• _Stored items_
=== Begin Enclosure ===

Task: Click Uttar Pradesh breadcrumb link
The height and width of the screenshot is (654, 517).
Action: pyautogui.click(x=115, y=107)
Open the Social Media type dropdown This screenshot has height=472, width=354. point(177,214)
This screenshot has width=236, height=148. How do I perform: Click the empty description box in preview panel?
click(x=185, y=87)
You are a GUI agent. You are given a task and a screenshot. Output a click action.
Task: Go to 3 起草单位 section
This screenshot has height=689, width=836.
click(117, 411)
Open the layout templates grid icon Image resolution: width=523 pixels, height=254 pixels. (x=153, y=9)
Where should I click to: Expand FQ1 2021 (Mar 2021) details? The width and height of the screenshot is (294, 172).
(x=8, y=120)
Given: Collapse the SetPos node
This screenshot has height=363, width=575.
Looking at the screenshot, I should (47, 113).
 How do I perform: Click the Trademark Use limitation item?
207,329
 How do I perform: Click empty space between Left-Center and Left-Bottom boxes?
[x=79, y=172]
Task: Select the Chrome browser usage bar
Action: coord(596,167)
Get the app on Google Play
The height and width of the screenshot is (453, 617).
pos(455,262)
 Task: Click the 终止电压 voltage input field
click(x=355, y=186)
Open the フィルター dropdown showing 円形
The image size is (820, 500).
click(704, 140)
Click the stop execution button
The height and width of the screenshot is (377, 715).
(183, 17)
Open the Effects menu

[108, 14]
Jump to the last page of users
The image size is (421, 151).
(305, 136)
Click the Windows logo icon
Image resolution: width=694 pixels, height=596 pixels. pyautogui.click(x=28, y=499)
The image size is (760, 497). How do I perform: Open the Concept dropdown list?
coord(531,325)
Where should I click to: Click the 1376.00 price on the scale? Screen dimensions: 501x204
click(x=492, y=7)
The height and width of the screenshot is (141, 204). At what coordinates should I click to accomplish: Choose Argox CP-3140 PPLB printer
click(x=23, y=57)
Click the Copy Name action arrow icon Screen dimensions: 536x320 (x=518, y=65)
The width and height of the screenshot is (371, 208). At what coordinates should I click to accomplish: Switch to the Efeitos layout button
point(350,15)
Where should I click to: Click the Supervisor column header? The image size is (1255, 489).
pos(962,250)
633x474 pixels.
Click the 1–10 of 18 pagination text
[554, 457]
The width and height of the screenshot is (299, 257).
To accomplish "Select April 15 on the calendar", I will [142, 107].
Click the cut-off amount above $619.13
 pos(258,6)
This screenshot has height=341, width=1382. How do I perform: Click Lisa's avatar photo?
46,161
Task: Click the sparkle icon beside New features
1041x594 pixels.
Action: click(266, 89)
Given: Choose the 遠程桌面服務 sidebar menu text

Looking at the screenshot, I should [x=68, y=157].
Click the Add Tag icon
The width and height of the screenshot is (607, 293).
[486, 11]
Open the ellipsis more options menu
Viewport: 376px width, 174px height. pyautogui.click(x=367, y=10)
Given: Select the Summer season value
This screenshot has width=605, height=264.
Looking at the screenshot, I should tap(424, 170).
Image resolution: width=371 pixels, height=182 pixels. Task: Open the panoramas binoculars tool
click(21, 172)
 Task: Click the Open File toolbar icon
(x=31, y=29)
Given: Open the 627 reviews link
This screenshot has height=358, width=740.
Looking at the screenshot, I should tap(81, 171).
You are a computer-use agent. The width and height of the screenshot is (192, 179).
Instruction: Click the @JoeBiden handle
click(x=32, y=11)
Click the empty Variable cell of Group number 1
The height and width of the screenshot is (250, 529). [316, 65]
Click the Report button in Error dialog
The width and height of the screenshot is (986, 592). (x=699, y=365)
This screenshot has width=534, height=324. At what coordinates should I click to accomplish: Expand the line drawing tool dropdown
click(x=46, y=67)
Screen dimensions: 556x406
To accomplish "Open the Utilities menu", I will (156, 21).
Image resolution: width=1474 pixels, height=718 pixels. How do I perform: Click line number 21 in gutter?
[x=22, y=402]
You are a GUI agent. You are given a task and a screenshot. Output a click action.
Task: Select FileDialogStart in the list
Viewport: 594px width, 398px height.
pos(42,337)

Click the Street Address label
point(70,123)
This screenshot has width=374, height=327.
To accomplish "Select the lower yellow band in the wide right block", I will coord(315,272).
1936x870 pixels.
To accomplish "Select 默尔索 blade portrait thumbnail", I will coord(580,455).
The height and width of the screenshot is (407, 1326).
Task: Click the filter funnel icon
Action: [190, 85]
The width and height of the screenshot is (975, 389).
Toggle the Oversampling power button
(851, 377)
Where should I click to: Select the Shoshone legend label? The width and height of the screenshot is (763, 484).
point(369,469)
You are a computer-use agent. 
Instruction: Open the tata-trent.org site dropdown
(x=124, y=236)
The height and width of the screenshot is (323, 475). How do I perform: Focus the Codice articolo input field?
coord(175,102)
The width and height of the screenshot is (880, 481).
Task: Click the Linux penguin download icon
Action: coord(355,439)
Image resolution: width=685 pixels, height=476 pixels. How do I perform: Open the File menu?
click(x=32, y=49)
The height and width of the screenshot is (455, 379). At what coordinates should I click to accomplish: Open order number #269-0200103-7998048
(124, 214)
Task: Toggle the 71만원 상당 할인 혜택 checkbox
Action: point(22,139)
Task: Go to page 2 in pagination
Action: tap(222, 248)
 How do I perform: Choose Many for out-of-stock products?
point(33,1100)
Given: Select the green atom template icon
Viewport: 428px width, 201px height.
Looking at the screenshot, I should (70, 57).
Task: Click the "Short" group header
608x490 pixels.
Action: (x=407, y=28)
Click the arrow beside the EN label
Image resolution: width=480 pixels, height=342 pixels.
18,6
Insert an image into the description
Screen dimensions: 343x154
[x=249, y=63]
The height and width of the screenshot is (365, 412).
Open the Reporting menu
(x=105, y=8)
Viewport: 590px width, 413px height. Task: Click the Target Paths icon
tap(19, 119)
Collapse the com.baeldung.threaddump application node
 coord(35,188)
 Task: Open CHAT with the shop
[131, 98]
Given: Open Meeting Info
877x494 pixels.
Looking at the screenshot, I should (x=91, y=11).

=== End Enclosure ===

• _BRIEF_
Retype the records above, but only those lines that fall between the line containing "The image size is (760, 497)." and the line containing "Task: Click the sparkle", with both of those lines included, exactly as written.

• _TASK SOLUTION_
The image size is (760, 497). How do I perform: Open the Concept dropdown list?
coord(531,325)
Where should I click to: Click the 1376.00 price on the scale? Screen dimensions: 501x204
click(x=492, y=7)
The height and width of the screenshot is (141, 204). At what coordinates should I click to accomplish: Choose Argox CP-3140 PPLB printer
click(x=23, y=57)
Click the Copy Name action arrow icon Screen dimensions: 536x320 (x=518, y=65)
The width and height of the screenshot is (371, 208). At what coordinates should I click to accomplish: Switch to the Efeitos layout button
point(350,15)
Where should I click to: Click the Supervisor column header? The image size is (1255, 489).
pos(962,250)
633x474 pixels.
Click the 1–10 of 18 pagination text
[554, 457]
The width and height of the screenshot is (299, 257).
To accomplish "Select April 15 on the calendar", I will [142, 107].
Click the cut-off amount above $619.13
 pos(258,6)
This screenshot has height=341, width=1382. How do I perform: Click Lisa's avatar photo?
46,161
Task: Click the sparkle icon beside New features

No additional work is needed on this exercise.